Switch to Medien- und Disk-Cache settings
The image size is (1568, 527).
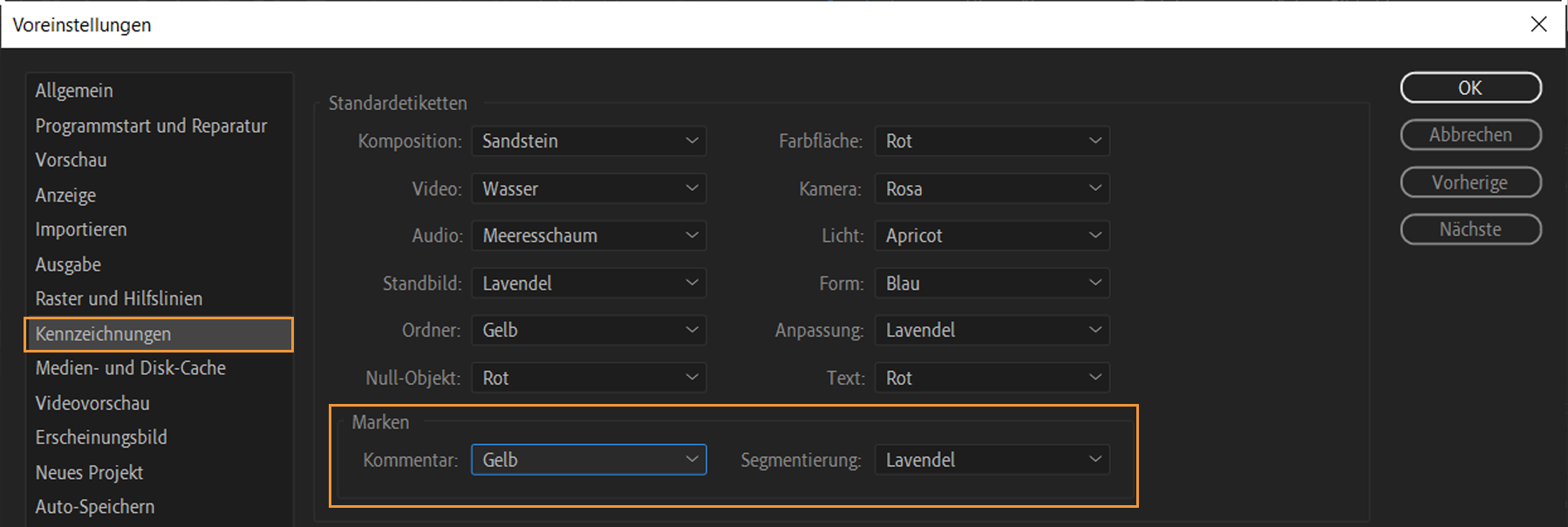click(131, 368)
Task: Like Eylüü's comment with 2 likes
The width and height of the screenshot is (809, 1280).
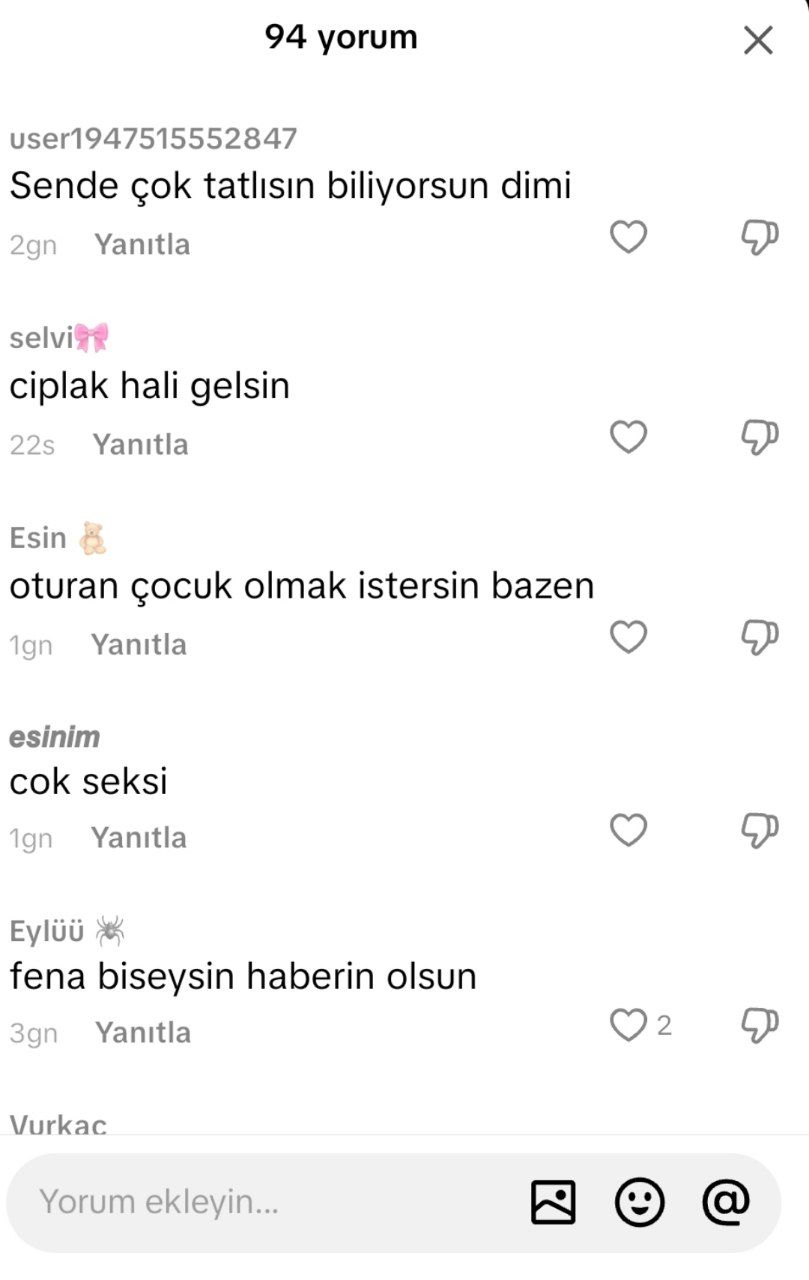Action: (629, 1025)
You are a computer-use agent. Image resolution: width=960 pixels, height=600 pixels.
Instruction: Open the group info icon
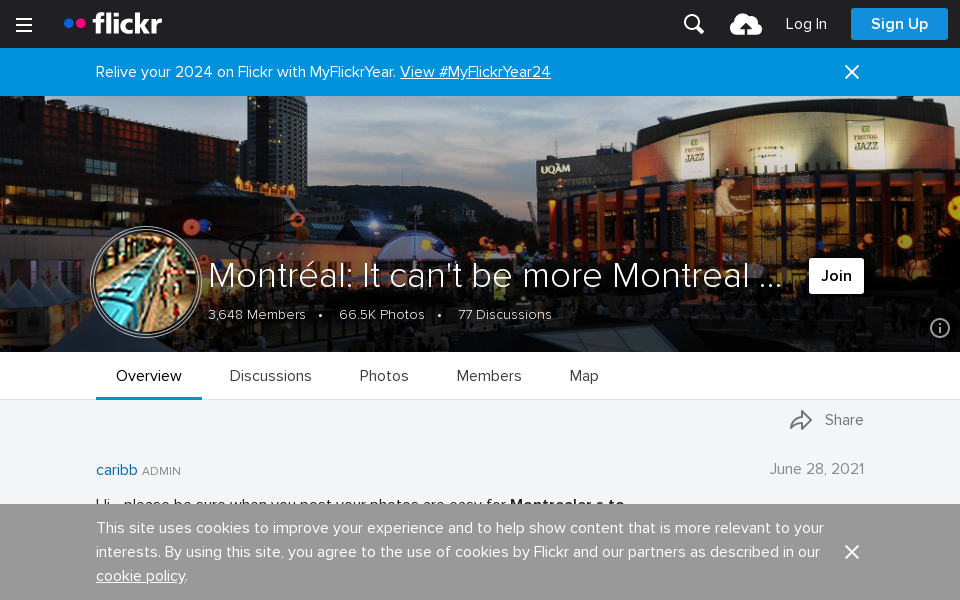point(939,327)
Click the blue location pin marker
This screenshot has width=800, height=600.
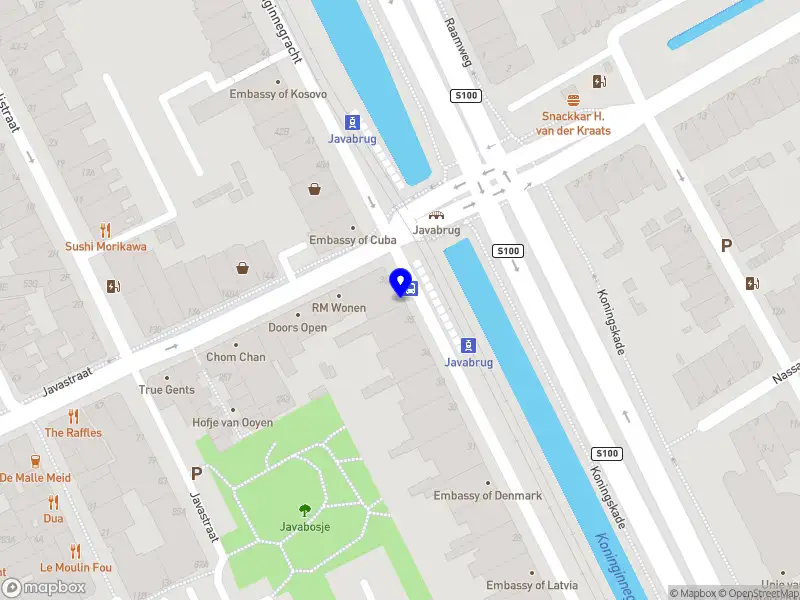401,283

:::::

Assigned task: An exact copy of the material is required, minus the pictures.

Written reply:
Switch to Medien- und Disk-Cache settings
The image size is (1568, 527).
click(131, 368)
Task: Like Eylüü's comment with 2 likes
The width and height of the screenshot is (809, 1280).
Action: (629, 1025)
You are a computer-use agent. Image resolution: width=960 pixels, height=600 pixels.
Instruction: Open the group info icon
point(939,327)
Click the blue location pin marker
This screenshot has width=800, height=600.
401,283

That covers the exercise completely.